*** Opening of Given records ***

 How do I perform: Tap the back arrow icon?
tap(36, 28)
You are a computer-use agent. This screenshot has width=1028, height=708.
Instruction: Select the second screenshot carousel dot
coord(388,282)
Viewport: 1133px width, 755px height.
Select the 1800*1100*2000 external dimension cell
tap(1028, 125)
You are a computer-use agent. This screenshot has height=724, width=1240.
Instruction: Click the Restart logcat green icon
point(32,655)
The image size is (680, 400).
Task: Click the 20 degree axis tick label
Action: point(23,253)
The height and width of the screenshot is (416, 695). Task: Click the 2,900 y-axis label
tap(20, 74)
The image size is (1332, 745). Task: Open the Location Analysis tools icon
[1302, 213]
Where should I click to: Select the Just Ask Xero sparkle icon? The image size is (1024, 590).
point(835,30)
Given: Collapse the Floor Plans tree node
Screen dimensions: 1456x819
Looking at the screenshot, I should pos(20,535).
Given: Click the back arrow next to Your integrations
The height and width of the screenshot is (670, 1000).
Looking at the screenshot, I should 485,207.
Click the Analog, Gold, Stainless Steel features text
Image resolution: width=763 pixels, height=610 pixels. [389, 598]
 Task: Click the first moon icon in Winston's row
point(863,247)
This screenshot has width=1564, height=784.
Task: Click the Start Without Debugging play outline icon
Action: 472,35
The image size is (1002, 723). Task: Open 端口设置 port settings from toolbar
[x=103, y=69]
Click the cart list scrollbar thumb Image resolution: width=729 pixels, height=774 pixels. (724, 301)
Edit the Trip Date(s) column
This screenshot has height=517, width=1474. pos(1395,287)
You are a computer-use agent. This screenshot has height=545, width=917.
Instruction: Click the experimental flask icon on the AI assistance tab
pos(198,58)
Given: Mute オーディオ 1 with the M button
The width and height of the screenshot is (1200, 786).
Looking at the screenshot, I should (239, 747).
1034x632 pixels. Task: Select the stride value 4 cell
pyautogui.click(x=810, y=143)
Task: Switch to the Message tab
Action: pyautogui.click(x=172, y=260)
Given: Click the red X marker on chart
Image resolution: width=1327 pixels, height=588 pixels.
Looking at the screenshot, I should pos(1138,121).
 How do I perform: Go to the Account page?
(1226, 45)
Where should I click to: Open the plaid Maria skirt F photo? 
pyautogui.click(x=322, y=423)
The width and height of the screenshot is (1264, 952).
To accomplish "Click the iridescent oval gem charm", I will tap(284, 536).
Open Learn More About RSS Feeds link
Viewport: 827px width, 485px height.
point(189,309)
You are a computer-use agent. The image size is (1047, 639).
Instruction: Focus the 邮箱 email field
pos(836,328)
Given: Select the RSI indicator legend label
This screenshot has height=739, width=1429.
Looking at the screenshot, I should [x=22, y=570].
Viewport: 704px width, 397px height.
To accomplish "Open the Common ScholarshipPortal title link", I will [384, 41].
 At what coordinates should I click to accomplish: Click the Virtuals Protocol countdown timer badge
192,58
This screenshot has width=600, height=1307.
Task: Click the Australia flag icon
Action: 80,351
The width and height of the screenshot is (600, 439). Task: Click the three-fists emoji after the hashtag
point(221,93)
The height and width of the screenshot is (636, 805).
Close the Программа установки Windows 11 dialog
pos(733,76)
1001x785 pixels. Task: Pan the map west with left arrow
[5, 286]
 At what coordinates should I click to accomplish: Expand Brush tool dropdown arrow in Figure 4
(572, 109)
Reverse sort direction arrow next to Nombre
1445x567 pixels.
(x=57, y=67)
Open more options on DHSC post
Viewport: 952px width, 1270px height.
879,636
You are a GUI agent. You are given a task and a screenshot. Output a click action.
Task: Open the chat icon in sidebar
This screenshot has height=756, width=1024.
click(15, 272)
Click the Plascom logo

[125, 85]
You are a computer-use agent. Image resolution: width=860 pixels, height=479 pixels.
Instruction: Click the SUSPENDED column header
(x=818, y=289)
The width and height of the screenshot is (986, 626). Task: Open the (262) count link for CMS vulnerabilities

*** Close of Given records ***

A copy of each line above that holds the word "computer" is the expected answer.

> Output:
You are a computer-use agent. This screenshot has width=1028, height=708.
You are a computer-use agent. This screenshot has height=724, width=1240.
You are a computer-use agent. This screenshot has height=545, width=917.
You are a computer-use agent. The image size is (1047, 639).
You are a computer-use agent. Image resolution: width=860 pixels, height=479 pixels.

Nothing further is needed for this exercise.